STATED GOAL A: According to the article on the Hall County school supplies drive, how much money did Cargill donate?
STATED GOAL B: Copy from the article on the Hall County school supplies drive the passage from "Dyer said more" up to and including "paper for teachers.".
STATED GOAL C: Name every person quoted in the article on the Hall County school supplies drive, along with the title the article gives each one.

DOCUMENT TEXT:
POSTED: August 3, 2010 1:05 a.m.


The Hall County community has stepped up to make going back to school less intimidating for some local children.

United Way of Hall County’s School Tools for Cool Kids program is wrapping up, but United Way officials say people can continue to donate throughout the week. The program encourages the community to purchase school supplies for the Hall County and Gainesville school systems.

“To know that you’ve got everything when you start school is such a confidence booster,” said Carol Williams, United Way senior vice president for community impact. “Plus, we know that for a lot of kids this year, it’s going to be difficult for them to get the supplies that they need. It’s a pretty long list for each school.”

Volunteers collected nearly 90 boxes of school supplies, and every school in Gainesville and Hall County will get at least one box.  Schools with more students receiving free and reduced-price lunches will receive more boxes.

Gainesville City Schools Superintendent Merrianne Dyer said getting school supplies comes as a relief for some parents.
“The parents are anxious, and the children are, because they want to be prepared and they want to be ready for the first day,” Dyer said. “They’re afraid that they’re going to get in trouble if they don’t have their supplies. All these feelings of anxiety starting school can be removed if we’re able to provide the supplies.”

Dyer said more parents from a wider range of backgrounds have called requesting school supplies this year, some saying they never thought they would have to ask for help.

“This enables us to get the supplies to the children in a quiet way and ensure the families that the community cares about them, because it comes from everybody,” she said.

Those donating had two options for getting involved — buy school supplies on their own to drop off at the United Way offices or a Hall County library branch or go to Publix to purchase a pre-packaged bag. Cargill also contributed, donating $2,000 and providing volunteers to help sort the supplies.

Donations include markers, pencils, backpacks and even copy paper for teachers.

“The great thing about it is it gives the everyday person an opportunity to do their part in a small way,” said Paul Daniels, Publix district manager. “You take thousands of people and add that together, and it becomes an event like this.”

DATA EXTRACT:
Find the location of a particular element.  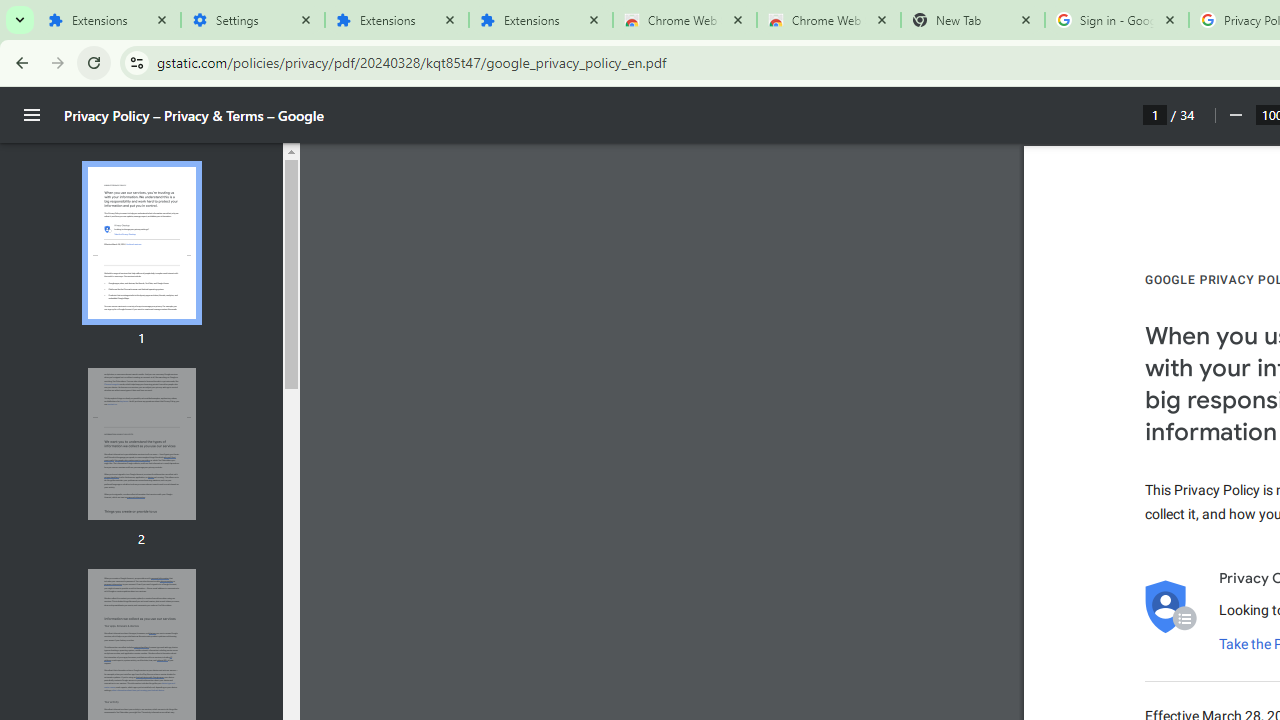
==
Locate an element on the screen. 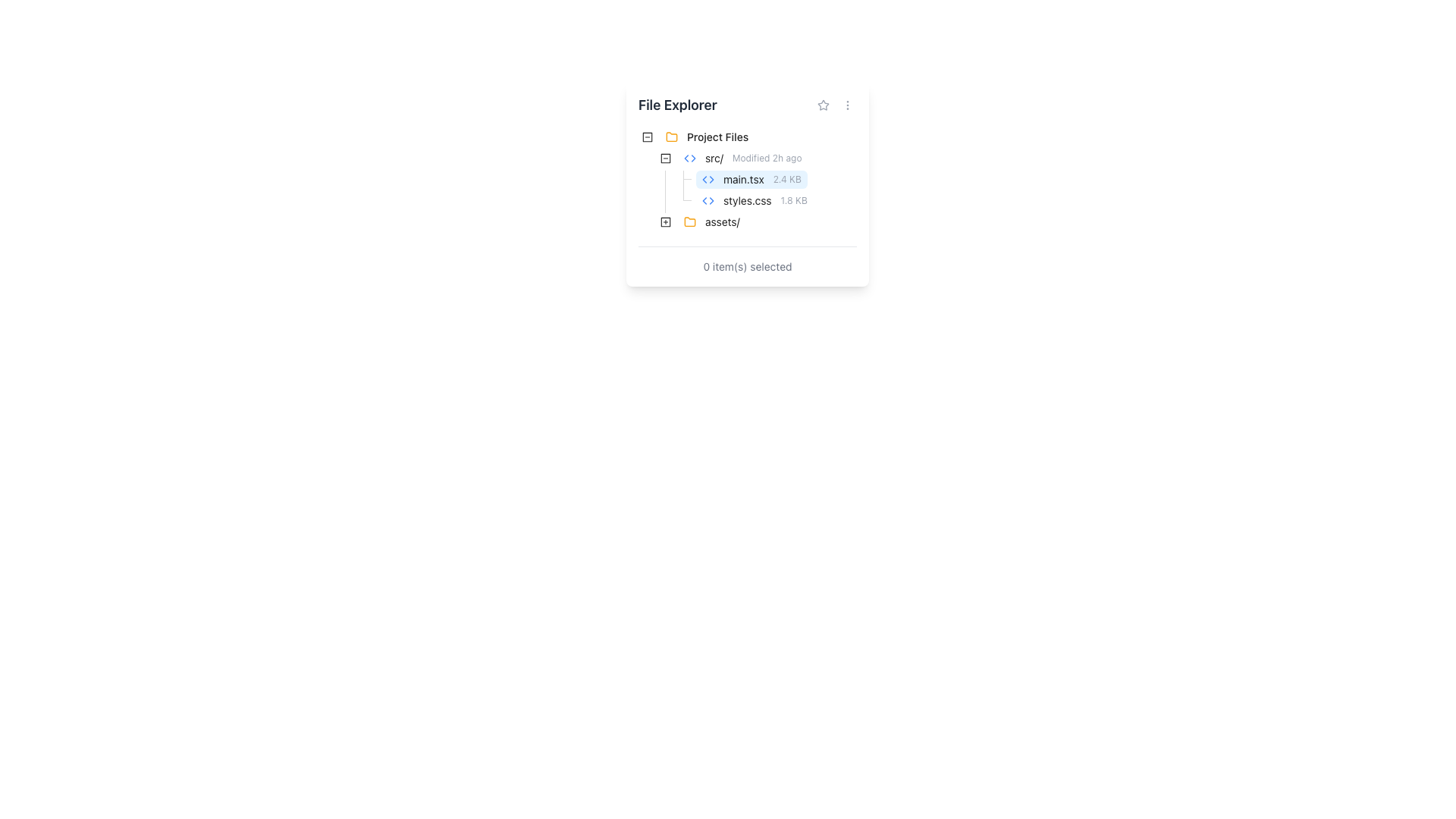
---
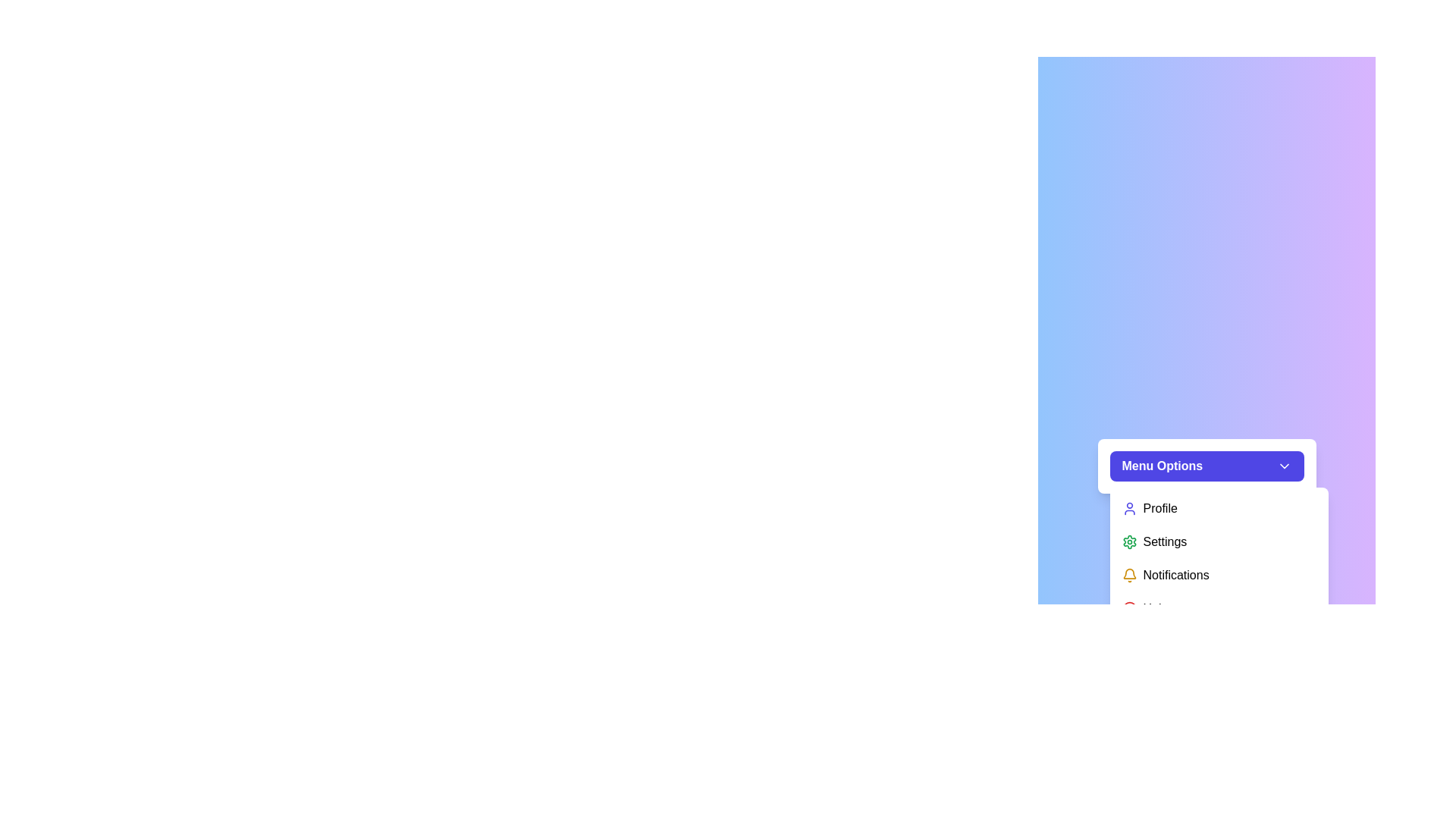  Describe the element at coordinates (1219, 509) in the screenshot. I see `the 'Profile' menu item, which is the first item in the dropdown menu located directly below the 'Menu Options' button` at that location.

PROBLEM SOLUTION A: $2,000

PROBLEM SOLUTION B:
Dyer said more parents from a wider range of backgrounds have called requesting school supplies this year, some saying they never thought they would have to ask for help.

“This enables us to get the supplies to the children in a quiet way and ensure the families that the community cares about them, because it comes from everybody,” she said.

Those donating had two options for getting involved — buy school supplies on their own to drop off at the United Way offices or a Hall County library branch or go to Publix to purchase a pre-packaged bag. Cargill also contributed, donating $2,000 and providing volunteers to help sort the supplies.

Donations include markers, pencils, backpacks and even copy paper for teachers.

PROBLEM SOLUTION C:
- Carol Williams, United Way senior vice president for community impact
- Merrianne Dyer, Gainesville City Schools Superintendent
- Paul Daniels, Publix district manager